It did not take long for that hope to be realized. Sunday I also got to witness my son Luke preach his first “sermon.” (It was about 3 minutes long, so sermonette may be a better description!) He was poised and calm. He did not seem at all nervous or uptight. I thought he did a great job and plenty of people told him the same. He was thankful, but never mentioned those comments to me.

This evening, after having to work late, the family came to my work to get me so we could head out to supper. I met the kids on the sidewalk as they were headed into my building. Here were the very first words Luke said to me:

“Dad, guess what happened today,” obviously excited and wanting to ensure I recognized the importance of this unknown event.

“What happened?”

“I got a phone call. Guess who it was that called me.”

School starts in a couple of weeks, so I was thinking along the lines of his new teacher or perhaps one of his classmates sharing some good news about the upcoming year. Luke also helps as a water boy for his high school’s football team and practices started today. He was there, so maybe a coach was following up with him about practice.

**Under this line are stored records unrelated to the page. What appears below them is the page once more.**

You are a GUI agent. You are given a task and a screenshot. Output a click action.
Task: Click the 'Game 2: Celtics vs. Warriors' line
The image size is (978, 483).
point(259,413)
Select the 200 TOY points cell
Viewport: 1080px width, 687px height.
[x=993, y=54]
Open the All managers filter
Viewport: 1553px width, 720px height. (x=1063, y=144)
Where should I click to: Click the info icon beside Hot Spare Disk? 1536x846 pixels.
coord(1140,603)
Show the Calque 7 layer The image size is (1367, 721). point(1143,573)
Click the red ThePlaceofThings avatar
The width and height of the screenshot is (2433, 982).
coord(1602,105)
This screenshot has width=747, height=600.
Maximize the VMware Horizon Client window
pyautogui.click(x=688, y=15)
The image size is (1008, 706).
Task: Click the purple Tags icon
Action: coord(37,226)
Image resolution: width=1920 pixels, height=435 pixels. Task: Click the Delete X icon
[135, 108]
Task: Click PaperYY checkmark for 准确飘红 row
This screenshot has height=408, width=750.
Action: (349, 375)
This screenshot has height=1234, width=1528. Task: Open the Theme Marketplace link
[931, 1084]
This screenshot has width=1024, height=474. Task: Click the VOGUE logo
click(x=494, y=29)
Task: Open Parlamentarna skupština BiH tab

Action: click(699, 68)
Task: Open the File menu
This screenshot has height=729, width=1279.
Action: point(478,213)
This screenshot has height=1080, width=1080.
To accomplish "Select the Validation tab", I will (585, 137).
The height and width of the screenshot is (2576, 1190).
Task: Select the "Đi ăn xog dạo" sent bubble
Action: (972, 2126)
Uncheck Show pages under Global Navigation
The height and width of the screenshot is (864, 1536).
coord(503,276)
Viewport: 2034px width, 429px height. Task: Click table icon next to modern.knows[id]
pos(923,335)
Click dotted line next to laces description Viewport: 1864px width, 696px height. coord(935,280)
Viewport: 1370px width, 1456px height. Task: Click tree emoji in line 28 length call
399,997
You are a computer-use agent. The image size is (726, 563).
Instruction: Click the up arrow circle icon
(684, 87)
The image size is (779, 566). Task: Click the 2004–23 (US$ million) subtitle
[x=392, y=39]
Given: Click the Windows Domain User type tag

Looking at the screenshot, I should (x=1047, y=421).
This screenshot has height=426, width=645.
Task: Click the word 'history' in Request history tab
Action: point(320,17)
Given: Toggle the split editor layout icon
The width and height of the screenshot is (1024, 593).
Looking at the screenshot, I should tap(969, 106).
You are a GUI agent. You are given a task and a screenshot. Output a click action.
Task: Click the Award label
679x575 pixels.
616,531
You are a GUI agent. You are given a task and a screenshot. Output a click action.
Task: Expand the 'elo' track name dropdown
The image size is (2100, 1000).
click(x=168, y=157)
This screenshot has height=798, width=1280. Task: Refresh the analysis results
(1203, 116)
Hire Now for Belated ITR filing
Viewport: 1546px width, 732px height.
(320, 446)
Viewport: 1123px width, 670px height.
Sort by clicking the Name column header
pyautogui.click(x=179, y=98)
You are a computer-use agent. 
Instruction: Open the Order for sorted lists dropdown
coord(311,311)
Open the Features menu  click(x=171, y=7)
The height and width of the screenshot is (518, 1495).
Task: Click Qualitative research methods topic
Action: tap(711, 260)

“I don’t know, who?” I replied.

“Caleb. He just called to tell me I had done a great job on my sermon. Isn’t that cool?!”

He was beaming. The fact that a high school student in our small group took the time to call him was the most important thing that happened today.

More important than his grandparents being in town.

More important than his cousin being in town.

More important that getting to help with football practice on the first day of two-a-days.

More important than a new coach thinking he was one of the players who had yet to suit up for practice.

Most important for him was that a high-school student from our small group took the time to call and say “Good job.”

Who is a person in your group – or even someone outside your group – that it would mean the world to if you would call and encourage? Why don’t you go ahead and give them a call. It’s time well spent. I promise you!

And Caleb – thanks for the call. It not only meant a lot to him, but also meant a lot to his mom and dad! You are doing a great job being a good Christian example to these young people. Keep it up!